We built a suite of three prototypes exploring different angles of workflow for the BBC. These included a monitoring platform to follow Live Page news updates in any language which proved particularly potent during key global events like the Russia-Ukraine War; a discovery tool to identify best and most interesting original pieces from language outputs, and a semi-autonomous graphics generator. As well as ensuring our language models were open sourced, we built a publicly available website to enable everyone to try out the models themselves.
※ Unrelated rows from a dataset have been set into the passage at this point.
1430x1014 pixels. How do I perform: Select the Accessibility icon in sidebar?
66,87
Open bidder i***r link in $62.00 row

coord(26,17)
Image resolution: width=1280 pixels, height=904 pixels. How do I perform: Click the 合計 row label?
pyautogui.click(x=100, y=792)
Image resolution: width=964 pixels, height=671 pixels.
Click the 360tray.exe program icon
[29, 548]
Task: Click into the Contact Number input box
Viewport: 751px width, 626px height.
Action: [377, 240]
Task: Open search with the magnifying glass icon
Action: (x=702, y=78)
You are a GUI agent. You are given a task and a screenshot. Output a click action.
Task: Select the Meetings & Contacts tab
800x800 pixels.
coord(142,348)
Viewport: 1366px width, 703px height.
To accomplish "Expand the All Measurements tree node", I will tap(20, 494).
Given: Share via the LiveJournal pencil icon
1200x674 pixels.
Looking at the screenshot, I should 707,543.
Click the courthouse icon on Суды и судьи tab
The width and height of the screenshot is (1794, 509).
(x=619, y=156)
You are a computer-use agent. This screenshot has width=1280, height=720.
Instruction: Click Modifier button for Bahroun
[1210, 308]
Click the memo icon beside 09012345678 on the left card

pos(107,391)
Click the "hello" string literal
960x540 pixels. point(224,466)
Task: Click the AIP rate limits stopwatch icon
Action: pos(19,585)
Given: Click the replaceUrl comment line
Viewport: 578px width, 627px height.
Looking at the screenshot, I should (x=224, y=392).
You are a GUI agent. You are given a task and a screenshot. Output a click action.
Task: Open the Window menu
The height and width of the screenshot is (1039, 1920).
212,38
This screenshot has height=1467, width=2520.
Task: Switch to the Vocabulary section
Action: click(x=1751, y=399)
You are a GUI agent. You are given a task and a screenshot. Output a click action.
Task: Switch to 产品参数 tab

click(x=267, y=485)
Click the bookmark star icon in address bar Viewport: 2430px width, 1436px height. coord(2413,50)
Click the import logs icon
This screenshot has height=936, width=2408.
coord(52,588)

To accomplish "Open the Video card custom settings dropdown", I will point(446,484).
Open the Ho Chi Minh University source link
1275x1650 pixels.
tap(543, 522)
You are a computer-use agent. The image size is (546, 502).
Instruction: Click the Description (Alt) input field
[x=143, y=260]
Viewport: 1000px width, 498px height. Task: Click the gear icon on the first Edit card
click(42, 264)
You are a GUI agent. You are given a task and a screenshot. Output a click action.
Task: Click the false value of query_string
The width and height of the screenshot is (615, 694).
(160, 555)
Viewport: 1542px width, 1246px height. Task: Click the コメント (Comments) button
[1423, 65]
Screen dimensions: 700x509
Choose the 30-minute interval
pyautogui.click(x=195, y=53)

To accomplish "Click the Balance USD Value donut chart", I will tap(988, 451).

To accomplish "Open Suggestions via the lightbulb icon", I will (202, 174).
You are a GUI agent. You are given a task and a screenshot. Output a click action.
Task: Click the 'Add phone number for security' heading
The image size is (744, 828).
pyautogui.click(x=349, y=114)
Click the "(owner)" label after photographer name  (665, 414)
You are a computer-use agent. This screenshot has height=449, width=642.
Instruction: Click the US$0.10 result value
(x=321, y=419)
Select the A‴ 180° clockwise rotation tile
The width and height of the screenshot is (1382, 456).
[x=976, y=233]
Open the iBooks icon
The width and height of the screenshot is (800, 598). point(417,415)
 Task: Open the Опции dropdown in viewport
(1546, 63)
To experiment with improving quality for specialised domains, we built a custom medical glossary ensuring the range of vocabulary is suited for news consumers rather than medical professionals.

During the three-and-a-half years of work (2019-2022), we were able to demonstrate that it is possible to compete with - and surpass - the translation quality of mainstream providers, even on a single training cycle.

Serbian, Pashto, Turkish, and Urdu were among languages with promising results.

Women looking at a computer screen

There is lots to explore in terms of developing workflows whereby models are improved continuously, as well as building an efficient pipeline that can work with the huge range of production tools employed across the BBC. The research-oriented, experimental models were sometimes not compatible to be seamlessly plugged into systems, or scaleable or fast enough in their initial iterations.

The GoURMET project has also highlighted the importance of finding the right use cases that play to the strengths of developing technological capabilities while mitigating reputational risks, being transparent about the use of such solutions and managing expectations of “acceptable quality”.

News Labs continues to explore multilingual solutions in a bid to remove language barriers across BBC Newsrooms.